Under Travis, Uber was a fast-growing venture that was looking to dominate industries at all costs. It was also one of those companies that became a Softbank favourite early and saw huge infusions of cash, which was not common at the time. The company was willing to take on any government in any country and at one point was fighting legal challenges in 43 countries.
The need to show growth meant getting into newer plays since this resulted in the growth needed to justify the valuation being offered. That valuation was inflated and while the company managed to go public at a USD 75 Billion valuation, it crashed from there pretty quickly.
Throughout 2019, the share price did not recover. Despite the bull run over the past couple of months, the company continues to trade 22% down.

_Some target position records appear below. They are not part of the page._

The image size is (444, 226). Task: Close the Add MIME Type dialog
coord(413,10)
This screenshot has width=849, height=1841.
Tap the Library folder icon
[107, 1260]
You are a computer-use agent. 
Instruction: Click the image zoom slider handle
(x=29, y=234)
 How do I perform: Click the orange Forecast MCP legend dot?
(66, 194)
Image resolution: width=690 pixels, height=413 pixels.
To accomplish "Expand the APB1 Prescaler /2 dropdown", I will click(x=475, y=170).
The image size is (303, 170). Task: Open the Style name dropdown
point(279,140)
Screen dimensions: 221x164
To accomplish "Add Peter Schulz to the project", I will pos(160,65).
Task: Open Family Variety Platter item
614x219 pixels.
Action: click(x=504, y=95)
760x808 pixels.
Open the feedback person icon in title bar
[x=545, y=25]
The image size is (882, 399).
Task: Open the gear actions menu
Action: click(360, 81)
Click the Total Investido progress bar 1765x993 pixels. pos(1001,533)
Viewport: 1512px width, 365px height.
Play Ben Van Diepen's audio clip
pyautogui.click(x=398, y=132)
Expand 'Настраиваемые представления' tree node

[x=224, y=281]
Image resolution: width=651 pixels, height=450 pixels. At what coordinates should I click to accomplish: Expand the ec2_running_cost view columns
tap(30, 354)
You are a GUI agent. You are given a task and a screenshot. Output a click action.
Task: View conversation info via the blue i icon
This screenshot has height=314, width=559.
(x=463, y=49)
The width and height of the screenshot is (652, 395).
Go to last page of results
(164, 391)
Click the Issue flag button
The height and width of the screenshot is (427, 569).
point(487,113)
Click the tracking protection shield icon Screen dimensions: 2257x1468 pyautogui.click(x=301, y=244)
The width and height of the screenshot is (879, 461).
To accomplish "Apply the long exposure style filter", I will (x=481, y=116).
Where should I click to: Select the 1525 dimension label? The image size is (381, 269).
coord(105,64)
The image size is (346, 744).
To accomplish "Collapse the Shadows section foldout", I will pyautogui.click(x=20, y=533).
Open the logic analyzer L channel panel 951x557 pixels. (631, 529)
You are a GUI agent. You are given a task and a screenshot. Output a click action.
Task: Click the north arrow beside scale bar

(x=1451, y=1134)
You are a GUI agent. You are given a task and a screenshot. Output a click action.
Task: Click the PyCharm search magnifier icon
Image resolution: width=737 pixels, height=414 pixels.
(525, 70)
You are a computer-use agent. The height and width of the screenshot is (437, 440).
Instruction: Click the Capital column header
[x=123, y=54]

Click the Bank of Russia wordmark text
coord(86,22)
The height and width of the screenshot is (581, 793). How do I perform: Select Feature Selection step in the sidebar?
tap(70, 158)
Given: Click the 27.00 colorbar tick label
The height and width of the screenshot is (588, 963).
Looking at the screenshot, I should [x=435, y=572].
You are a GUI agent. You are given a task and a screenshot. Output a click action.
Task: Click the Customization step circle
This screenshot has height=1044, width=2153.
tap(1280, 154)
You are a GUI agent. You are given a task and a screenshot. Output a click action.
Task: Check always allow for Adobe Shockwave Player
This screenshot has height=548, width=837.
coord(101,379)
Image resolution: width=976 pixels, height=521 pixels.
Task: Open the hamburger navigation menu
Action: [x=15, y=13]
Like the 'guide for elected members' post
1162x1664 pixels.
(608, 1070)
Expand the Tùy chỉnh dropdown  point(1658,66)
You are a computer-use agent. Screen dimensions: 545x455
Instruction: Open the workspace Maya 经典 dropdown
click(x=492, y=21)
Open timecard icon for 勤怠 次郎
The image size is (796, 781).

The management of the company is in the unenviable position of showing Wall Street that the company can actually turn a profit.
While being backed by VC funding, the company could afford to take on battles in multiple markets and industries, public money is not as forgiving. This has caused them to look at the possibility of getting rid of certain businesses in certain markets where the company continues to haemorrhage money.
Swiggy launch in August 2014 and Zomato followed them quickly into the business in May 2015. Uber Eats was a relatively late entrant in May 2017. While a lot of money was spent at the time of launch, the business never grew quickly enough to compete with the other two.
With consumer startups, there is a winner takes all dynamic and there is almost no point in being third in the market.
Uber Eats had been looking to sell off its India business for a while. The deal got consummated on 20 Jan 2020 and they did not wait one extra day to transition out.
For Uber Eats this ends one more skirmish that had been draining money from their coffers. I am sure they could not be happier. I wonder what Zomato got? How many users of Uber Eats would not have had a Zomato account? I have been a Zomato Gold Member and even I was given the 3-month Gold free.
For Uber, this was the best outcome. It was inevitable and it had to be done. It is also perhaps a first in which Indian startups have been able to take on an international competitor and stave them off. This, I think is the bigger takeaway from this news for me.
For restaurant owners, it could not be worse. The market is an out and out duopoly now and while restaurant owners have been fighting with Swiggy and Zomato, the truth is that they cannot live without them. For many of the smaller outlets, delivery makes up a considerable portion of their revenue (a friend of mine who runs a restaurant told me he gets 45% of his topline through delivery). How will the dynamics of change for restaurants? Would Swiggy and Zomato now have additional leverage?
Also, it remains to be seen how the taxi wars play out between Uber and Ola. Would an Indian startup prevail again? Would both of them manage to find a place in the market and co-exist?